そのまま咥内を貪りながら空いた手を遥の身体に這わせていく。
「……ッ! っん……ッ、ン!!」
下へと手を伸ばせばさっきは確かに硬かった感触がなくなっている。
そりゃ萎えて当然か、と胸の内で呟きながらそのままズボンの前を緩め中に手を差し込む。

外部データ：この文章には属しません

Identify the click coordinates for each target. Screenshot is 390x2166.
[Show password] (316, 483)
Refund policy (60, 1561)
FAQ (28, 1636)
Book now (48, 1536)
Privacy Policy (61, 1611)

最初から直に触れてやれば激しく身体が震え、俺の舌に激痛が走った。
「―――……ってぇ」
口の中で唾液に混じる鉄の味。
跨ったままでもう片方の手も解放し身体を起こす。
自分の指を舐めてみれば薄い赤が滲む。
「噛むなって、言ったろ」
ため息をつきながら見下ろすと遥は今にもこぼれそうなほど涙を溜めて身体を震わせていた。
自然と顔を寄せ、その目元に舌を這わせる。
白い肌にわずかについた血と、俺の舌に感じる塩味。
「澤野」
言葉もなく遥は呼ばれたことに反応し俺の方を震えながらちらちらと見る。
恐怖のあまり視線を合わせることもできないでいる様子に可哀想になと思う。
気の毒に。
可哀想に、
可哀想に―――……。
「俺、痛いの苦手だからもう噛むな。あと、お前も痛いのはイヤだろう? 俺も痛い想いはさせたくないから。わかるよな」
俺なんかに目をつけられたばかりに、こんな目にあって。
顔を強張らせる遥を眺めながら俺はソファのよこに置いておいた紙袋を手を伸ばしてとった。
そこから用意していたものを取り出す。
遥は"コレ"がなんなのかわからないらしい。
まぁ普通目にすることなんてないだろう。
ドラマで見かけるようなものとは違う、両手をひとくくりにまとめ拘束するための―――手錠。
呆然としすぎているのか力がはいらないのか俺に跨がれたままの遥が再び抵抗をはじめたのは―――それを片方遥の手にかけてからだった。